[Items from a dataset]
=== Begin Enclosure ===
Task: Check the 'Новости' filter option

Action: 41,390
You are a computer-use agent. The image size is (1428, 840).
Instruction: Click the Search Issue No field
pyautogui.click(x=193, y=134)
=== End Enclosure ===
_PROBLEM REQUIREMENTS_
Repeat every record exactly, so that nothing is lost or altered.

_RESULT BELOW_
Task: Check the 'Новости' filter option

Action: 41,390
You are a computer-use agent. The image size is (1428, 840).
Instruction: Click the Search Issue No field
pyautogui.click(x=193, y=134)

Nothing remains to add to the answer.